LESBIAN HEALTH: New Clinics, Research Aim to Meet Needs
Fear of discrimination and lack of insurance can keep lesbians from seeking the medical care they need, but new clinics are beginning to cater to their special needs. The New York Times reports that women in general are less likely than men to have health insurance, but the problem is more acute for lesbians, because they cannot depend on a husband's policies and are often blocked from inclusion under their partners' health insurance policies. In the last two years, two clinics for lesbians have opened in New York City: Beth Israel Medical Center's Gay Women's Focus and the Michael Callen-Audre Lorde Community Health Center. Others have opened in Boston, San Francisco and Los Angeles. Callen-Lorde, funded by $3.5 million in donations and a $7.6 million state government bond, has launched an "energetic outreach campaign that includes advertisements in gay newspapers and staff visits to lesbian community meetings," drawing about 1,000 patient visits a month. Patients pay on a sliding scale, and the center will soon begin accepting health insurance. Some lesbian advocates contend that special clinics keep lesbians "at the margins of the medical community," and instead support efforts like Planned Parenthood's campaign to educate all providers about lesbian health. But others point out the shortfalls of mainstream medicine: "If you lie [about being a lesbian], then you may not get the information you need to take care of yourself.
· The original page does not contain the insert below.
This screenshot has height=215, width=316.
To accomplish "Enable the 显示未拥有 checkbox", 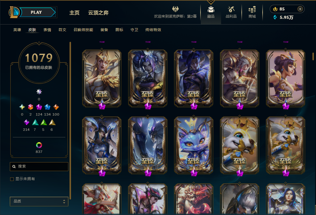I will (12, 179).
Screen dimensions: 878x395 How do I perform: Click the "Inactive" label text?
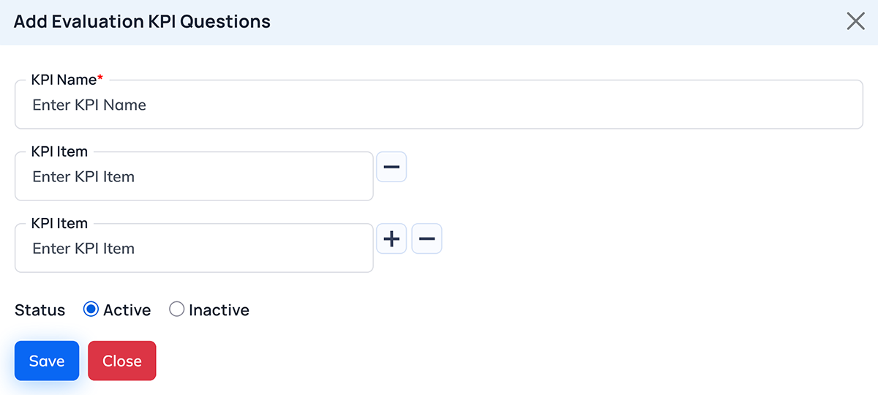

And if you come out, your doctor may become really uncomfortable with you," said Katherine Strieder, a discussion leader for the Queens, NY-based lesbian group All the Queens Women.
New Funding Trend?
While the primary funding source for research on lesbian health previously came from the Lesbian Health Fund, which dispensed 30 grants totalling $200,000 last year, "now mainstream scientific organizations are underwriting such research." In January, the Institute of Medicine identified cancer and mental health as "two areas in critical need of research," since lesbians are less likely to undergo the "hormonal changes that come with having children" and face "the stresses of living in a world with widespread homophobia." The NIH is funding a $400,000, University of Illinois study on lesbians and alcohol abuse, and two ongoing inquiries, NIH's Women's Health Initiative and Harvard University's nurse study, now include questions regarding sexual orientation (Thompson, 3/30).